Ukrainian military medical teams have noted an increase in the number of cases of gangrene caused by a bacterial infection among wounded soldiers, which is historically associated mainly with trench warfare during the First World War and has since almost disappeared in Europe, wrote the British newspaper The Telegraph, writes TASR.
The infection, which rapidly destroys muscle tissue, emerged mainly due to the demanding conditions of modern trench warfare and the deployment of drones – they often make it impossible to evacuate wounded soldiers in time. Meanwhile, the conditions in the trenches are causing infections that were once a thing of the past to spread at an alarming rate.
“In the case of injuries, we are witnessing such complications as none of the living people have seen during the war,” said Alex, a foreign volunteer working in the Zaporozhye region in the southeast of Ukraine.
Gas gangrene is a serious muscle infection caused mainly by the bacterium Clostridium. It is named after the gas bubbles that form under the skin. These bacteria thrive in unoxygenated, dead tissue, causing the patient severe pain, swelling, tissue discoloration, and a sense of internal pressure as gas builds up under the skin.
Common gangrene is usually the result of poor blood flow, does not involve bacterial toxins or gas formation, and develops much more slowly than gas gangrene, The Telegraph explained. Gas gangrene usually occurs after traumatic injuries such as deep gunshot wounds or explosive woundsespecially in cases where medical care is delayed, which is common in Ukraine.
“People come to the hospital who have been injured for several weeks,” said Alex, adding that these people often stay in underground so-called stabilization points and “are kept alive as best we can”.

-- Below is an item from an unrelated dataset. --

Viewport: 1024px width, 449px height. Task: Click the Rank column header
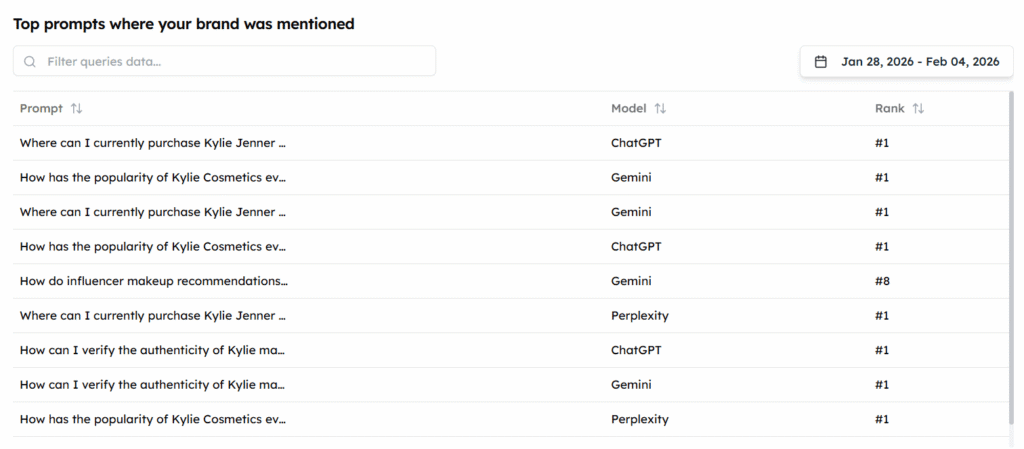coord(889,108)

These underground spaces are often poorly equipped and the impossibility of quick evacuation leads to unnecessary deaths. “We see a lot of people with injuries that are usually survivable – amputations or cases requiring only a transfusion – but those people die in the field because we can’t evacuate them in time,” added Alex.
Treatment of gas gangrene is complex and success is not guaranteed even in the best hospitals. It requires surgical removal of the infected tissue and strong intravenous antibiotics. Without treatment, the mortality rate is almost 100 percent, pointed out Dr. Lindsey Edwards of King’s College London.
At the same time, Edwards said that conditions on the front often make quick surgical interventions or targeted administration of antibiotics impossible. “In a field hospital, you can’t test microbes or detect drug resistance,” she explained. The increase in bacterial resistance to antibiotics makes treatment even more complicatedvolunteer Alex also admitted.
Gas gangrene is historically associated with World War I due to harsh battlefield conditions, severe injuries, and limited medical care. Soldiers then fought in muddy trenches and on fields often fertilized with manure – in both cases Clostridium bacteria were found there.
Bullets or shrapnel caused deep wounds to the soldiers with the subsequent death of the tissue, which created an ideal environment for the multiplication of bacteria. Evacuation and surgery often came late, moreover, antibiotics did not exist at that time.